STATED TASK
Copy everything from "You are a GUI" down to "pos(1246,749)" in the records below, replacing "image size" with "screenshot size" and changing nothing else. Leave the pictures out of your answer.

EXERCISE MATERIALS
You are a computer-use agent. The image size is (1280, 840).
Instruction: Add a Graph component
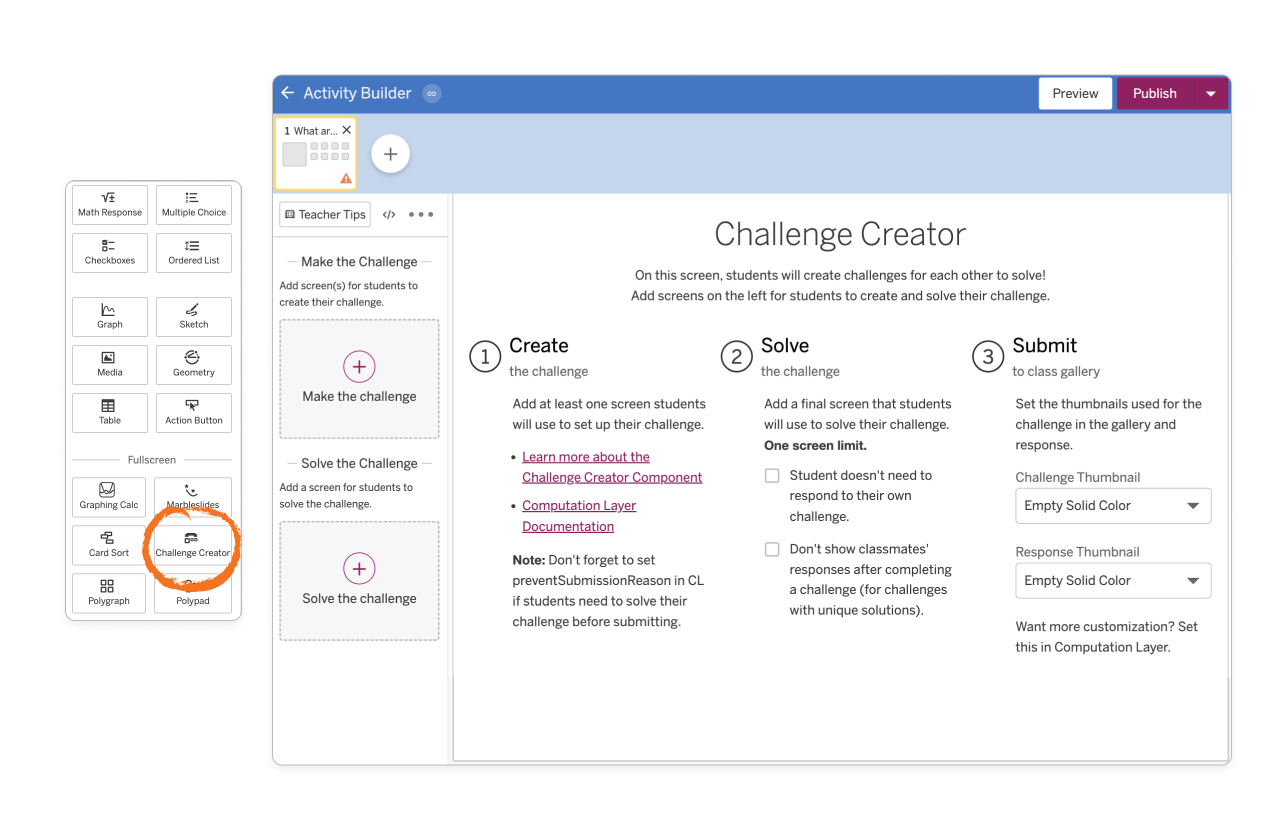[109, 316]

---

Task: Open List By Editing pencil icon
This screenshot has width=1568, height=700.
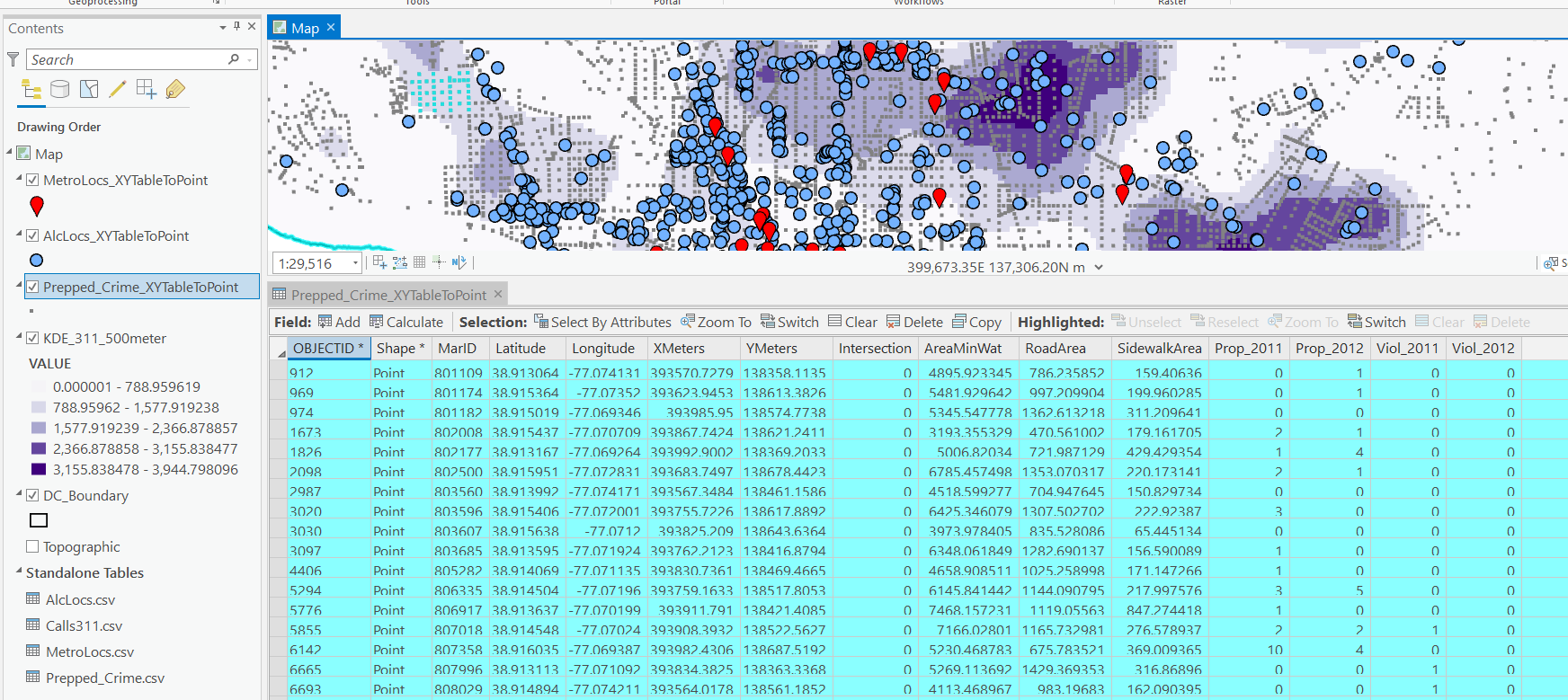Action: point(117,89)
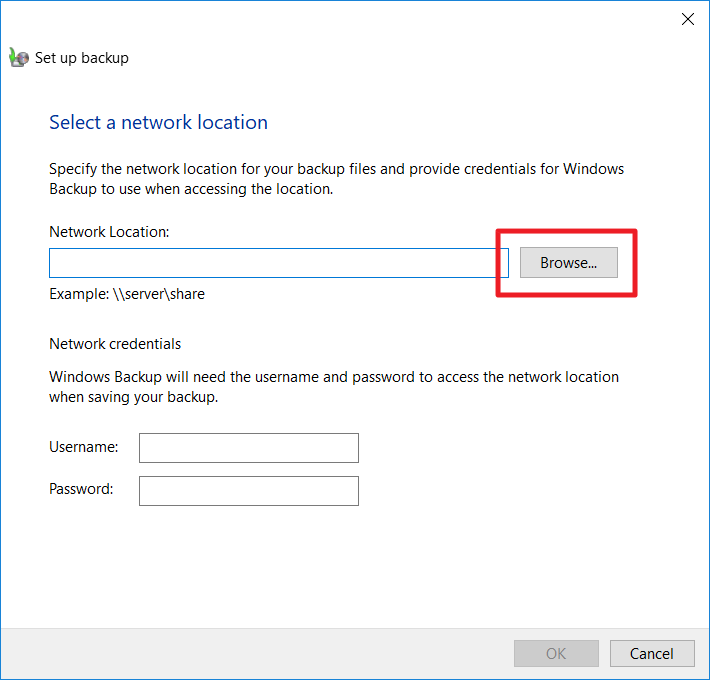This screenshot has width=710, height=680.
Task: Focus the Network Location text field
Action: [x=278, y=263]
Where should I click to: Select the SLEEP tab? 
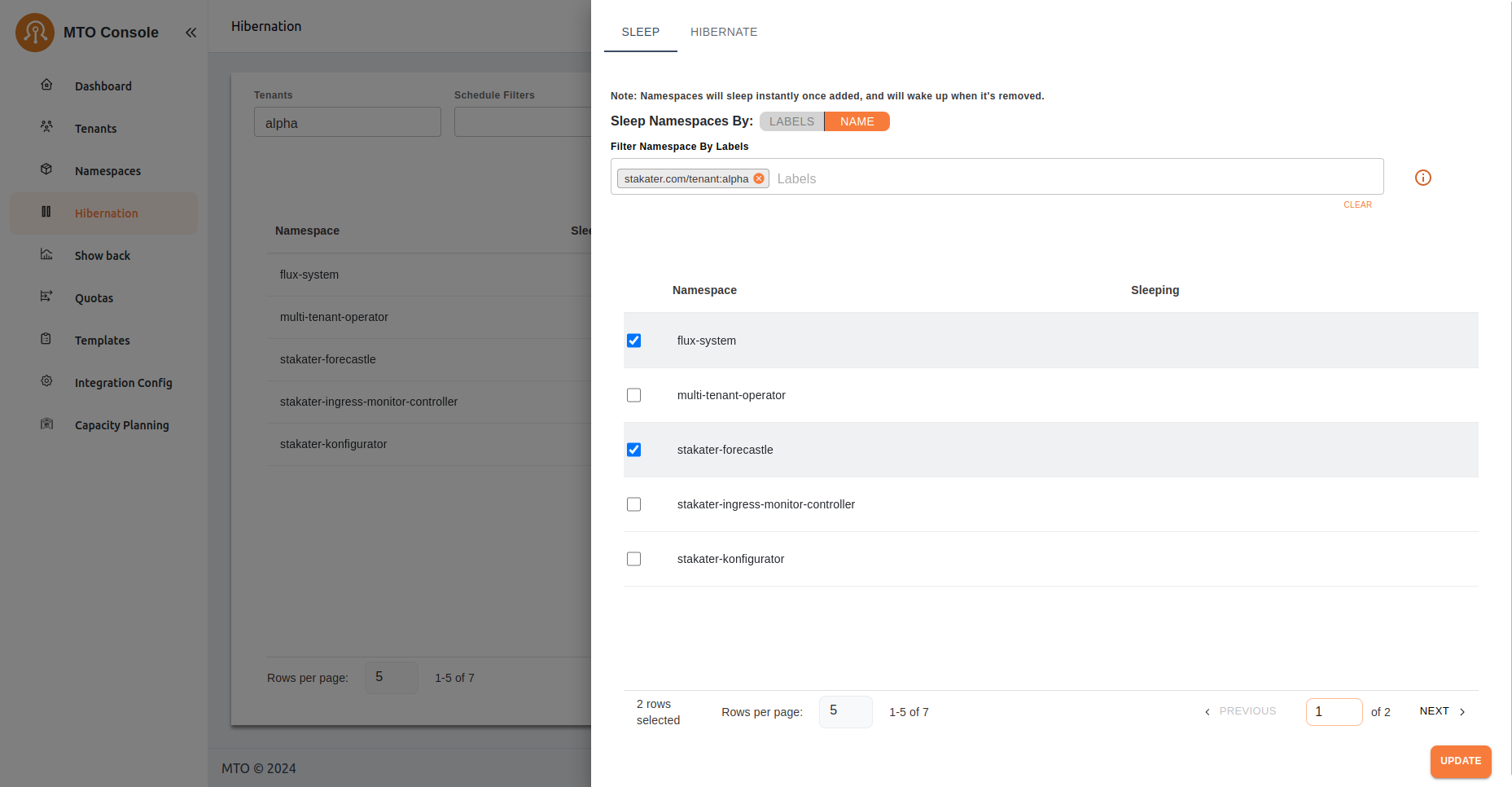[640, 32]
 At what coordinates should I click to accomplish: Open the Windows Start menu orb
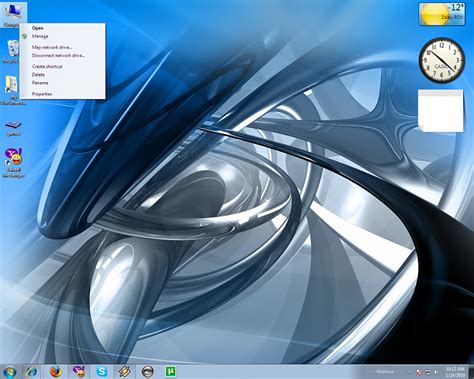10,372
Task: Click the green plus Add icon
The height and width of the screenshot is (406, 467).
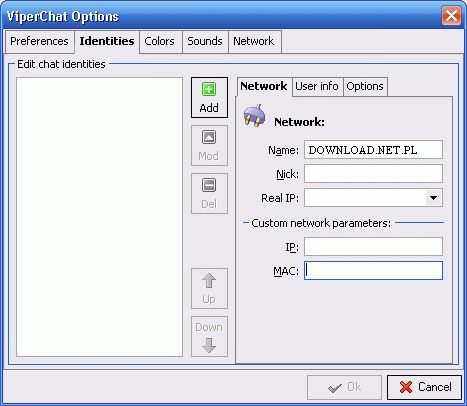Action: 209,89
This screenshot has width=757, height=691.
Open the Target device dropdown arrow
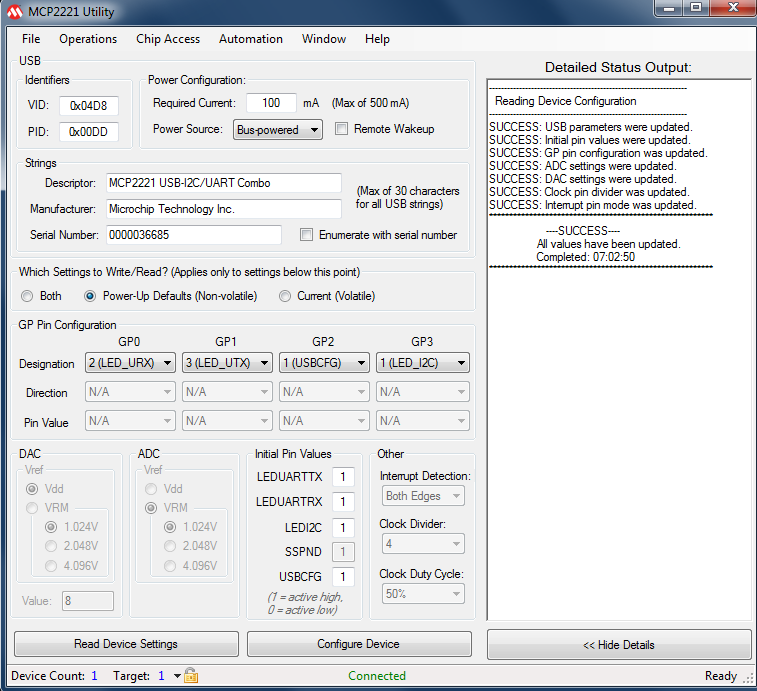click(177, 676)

==

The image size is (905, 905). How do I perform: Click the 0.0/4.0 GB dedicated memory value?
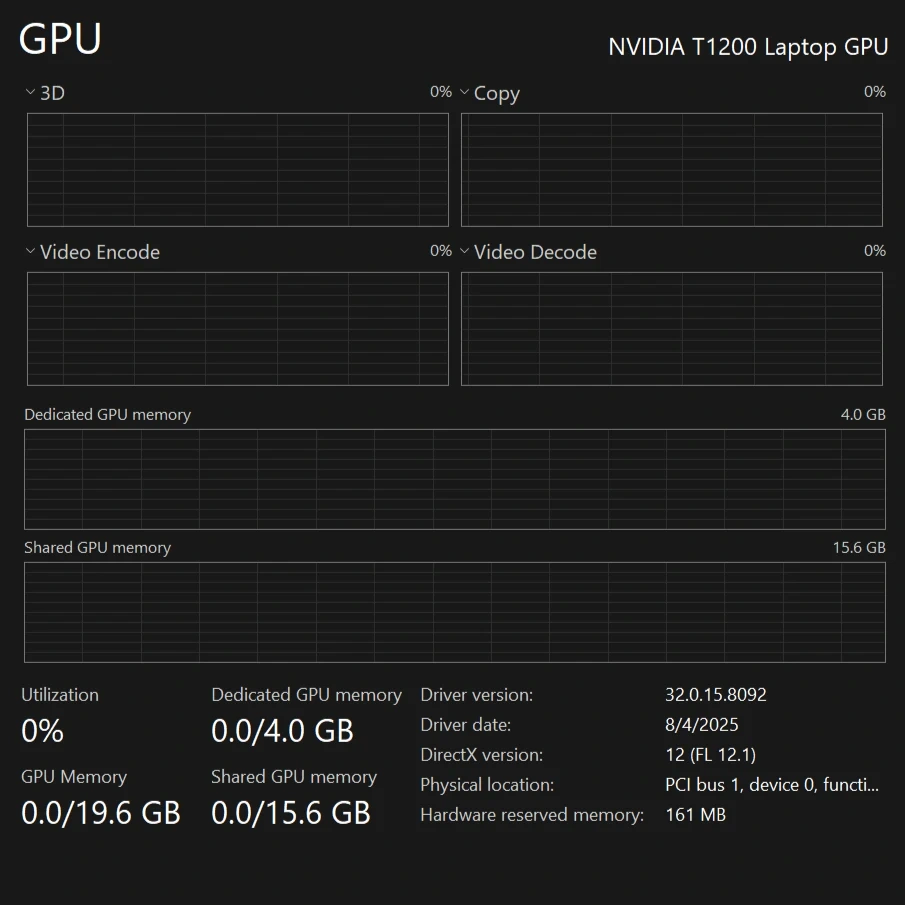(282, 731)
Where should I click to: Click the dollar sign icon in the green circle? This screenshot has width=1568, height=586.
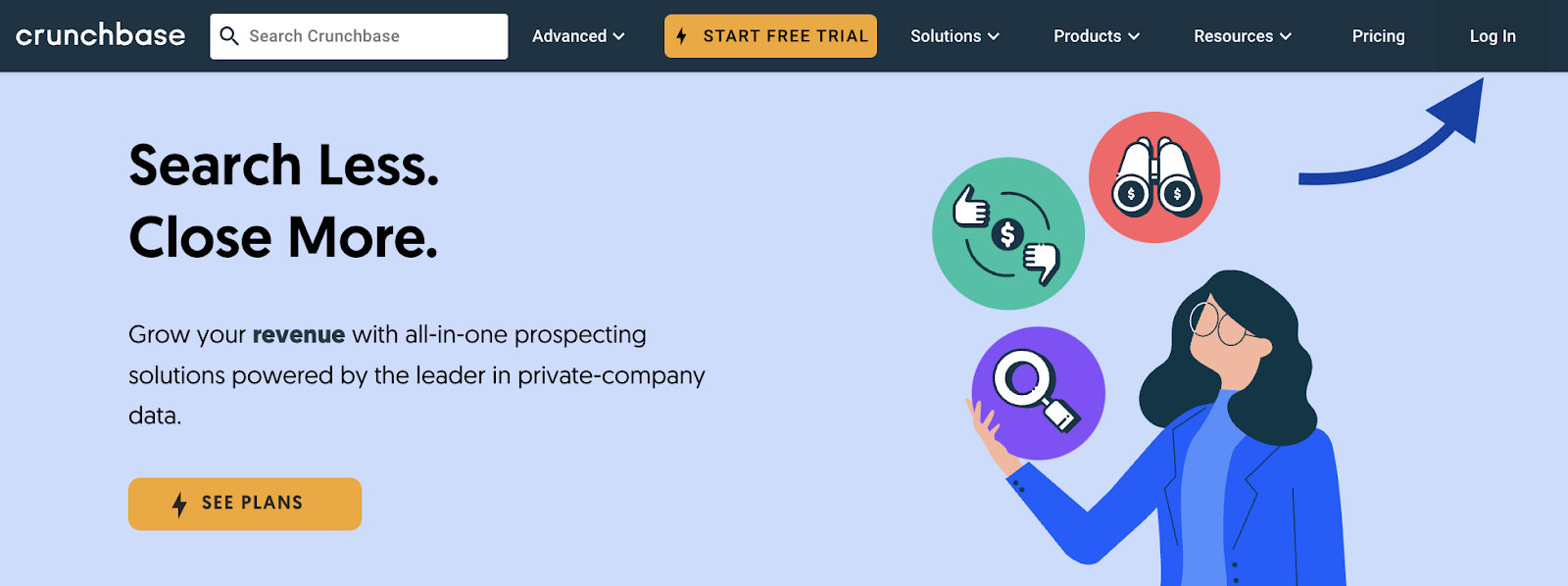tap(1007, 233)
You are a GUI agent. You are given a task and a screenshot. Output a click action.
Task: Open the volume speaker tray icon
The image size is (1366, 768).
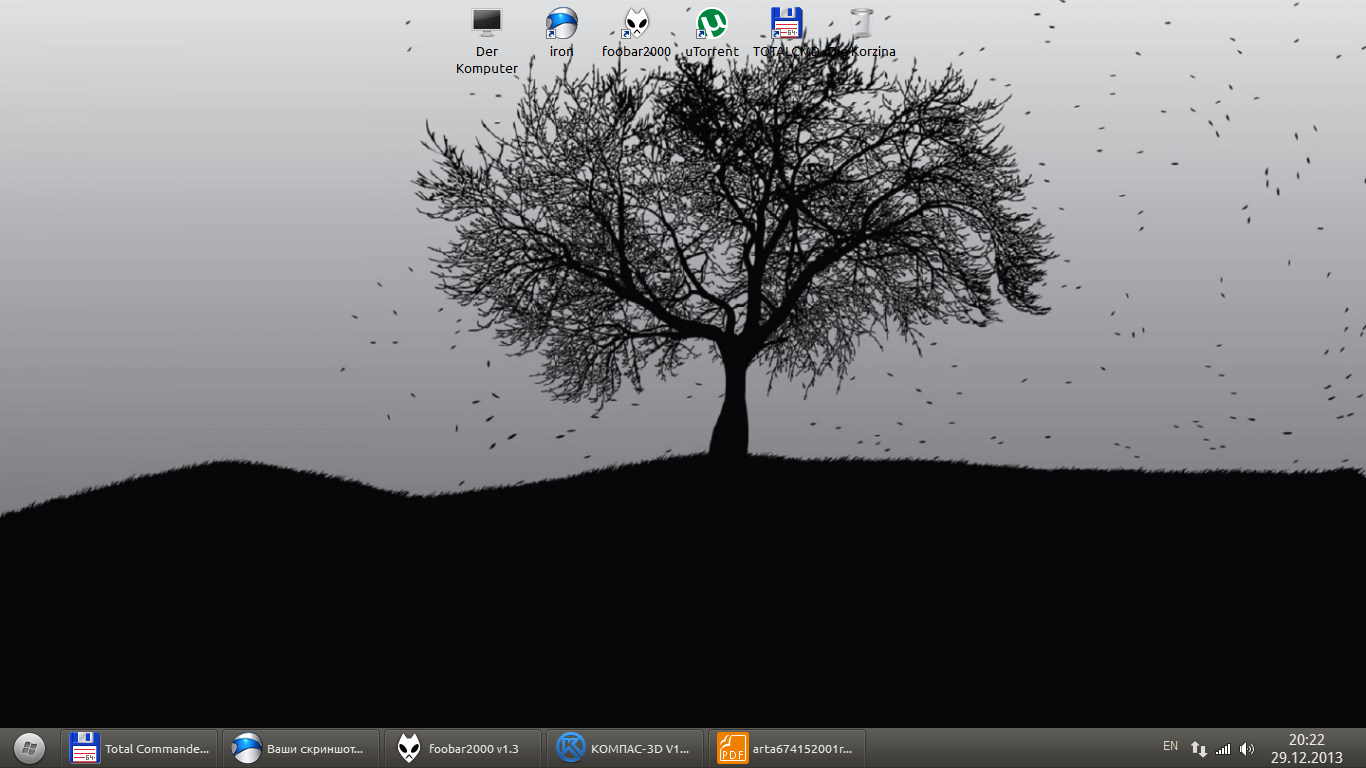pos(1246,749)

SOLVED PROBLEM
You are a GUI agent. You are given a task and a screenshot. Output a click action.
Task: Open the volume speaker tray icon
The screenshot size is (1366, 768).
pos(1246,749)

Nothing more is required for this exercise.